What will these crazy Americans do?' Roh said to us, 'I wake up in a
sweat every morning, wondering if Bush has done something unilaterally
to affect the [Korean] peninsula."
By this time, Clinton's Agreed Framework was unraveling.
The light-water reactors, it was clear, were never going to be built.
Normalization of relations was another non-starter. The CIA got wind
that North Korea may have been acquiring centrifuges for enriching
uranium since the late 1990s, most likely from Pakistan. By September
2002, the conclusion was inescapable. It was debatable whether this
literally violated the Agreed Framework, which dealt with the
manufacturing of plutonium, but it was a sneaky end run and a violation
of the Non-Proliferation Treaty.
On Oct. 4, Kelly flew to Pyongyang to confront North Korean officials
with the evidence. The North Koreans admitted it was true. For almost
two weeks, the Bush administration kept this meeting a secret. The U.S.
Senate was debating a resolution to give President Bush the authority
to go to war in Iraq. The public rationale for war was that Saddam
Hussein possessed weapons of mass destruction. If it was known that
North Korea was also making WMDs--and nuclear weapons, at that--it
would have muddied the debate over Iraq. Some would have wondered
whether Iraq was the more compelling danger--or asked why Bush saw a
need for war against Iraq but not against North Korea. The Senate
passed the Iraqi war resolution on Oct. 11. The Bush administration
publicly revealed what it had known for weeks about North Korea's
enriched-uranium program on Oct. 17.
On Oct. 20, Bush announced that it was formally withdrawing from the 1994 Agreed Framework.
It halted oil supplies to North Korea and urged other countries to cut
off all economic relations with Pyongyang. The North Koreans, perhaps
realizing that they had once again boxed themselves into a diplomatic
corner, decided to replay the crisis of 1994: In late December, they
expelled the international weapons inspectors, restarted the nuclear
reactor at Yongbyon, and unlocked the container holding the fuel rods.
On Jan. 10, 2003, they withdrew from the Non-Proliferation Treaty.
However, they also said they would reverse their actions and retract
their declarations if the United States resumed its obligations under
the Agreed Framework and signed a non-aggression pledge.
Another sign that Pyongyang was looking for a diplomatic way out came
on that same day, when delegates from North Korea's U.N. mission paid a
visit to Bill Richardson, the governor of New Mexico and a former U.N.
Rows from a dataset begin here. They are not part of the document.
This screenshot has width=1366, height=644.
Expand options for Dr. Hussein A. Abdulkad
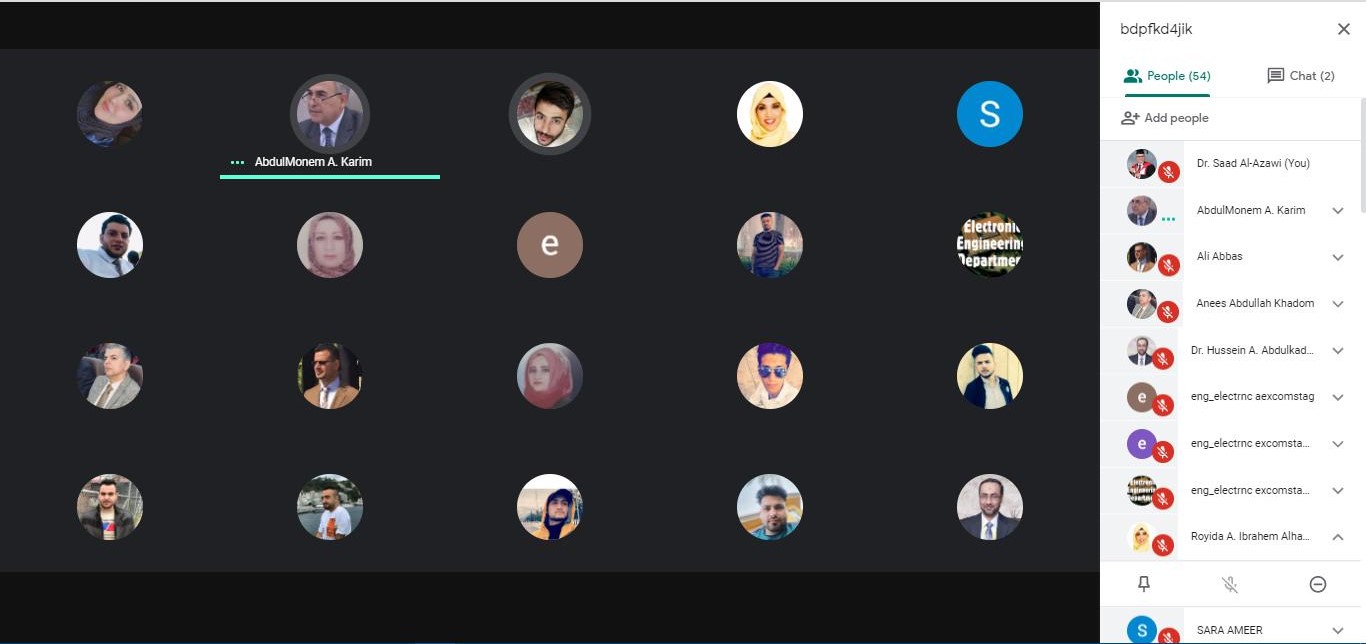click(x=1338, y=351)
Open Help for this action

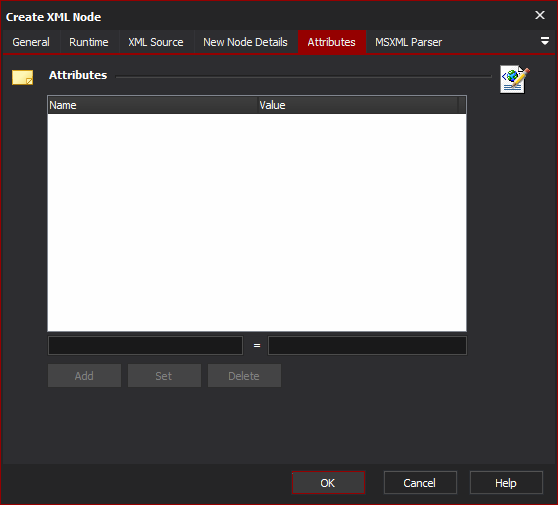click(x=506, y=483)
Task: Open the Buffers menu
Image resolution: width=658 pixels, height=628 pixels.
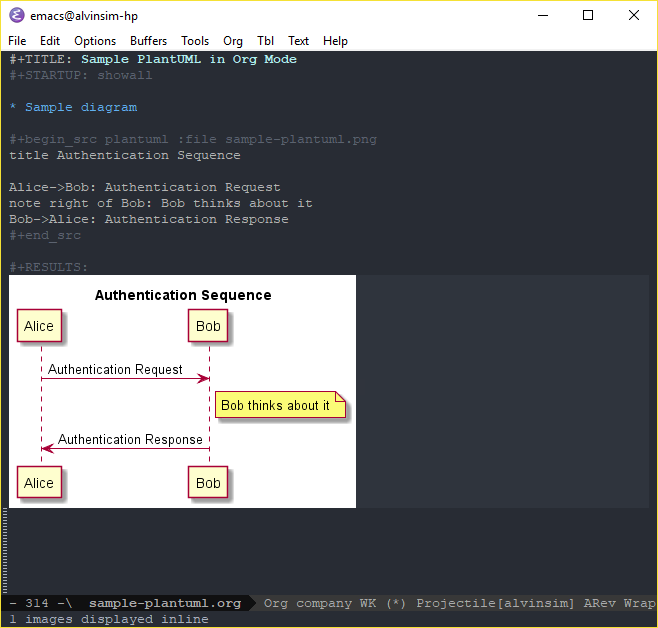Action: 149,41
ambassador in the Clinton administration. Richardson had bargained with
North Korea before. As a congressman, he once traveled to Pyongyang to
retrieve the body of a constituent whose Army helicopter had been shot
down after drifting across the DMZ. He later negotiated the return of
an American hiker who was arrested as a spy after inadvertently
crossing the North Korean border.
Since President Clinton had used Jimmy Carter as an "unofficial"
intermediary to jump-start nuclear talks in '94, North Korean officials
may have inferred that this was the Americans' way of "saving face" in
dealing with out-of-favor regimes--to have middlemen do behind the
scenes what presidents could not do publicly.
Richardson seemed willing to serve as an intermediary. During the two
days of talks in Santa Fe, he stayed closely in touch with the State
Department. Richardson was no showboat, had no partisan animus,
and--unlike Carter in Clinton's day--probably could have played
middleman to Bush without going beyond his instructions. But nothing
came of the Richardson gambit. As Pritchard recalls it, "The North
Koreans were grasping for straws, looking for any friendly face. But
they forgot to do the math. Richardson was a
Democrat, a Clinton guy. No way would Bush have anything to do with
him." Einhorn agrees. In the Bush administration, as he delicately puts
it, "The default mode was skepticism about anything involving Clinton."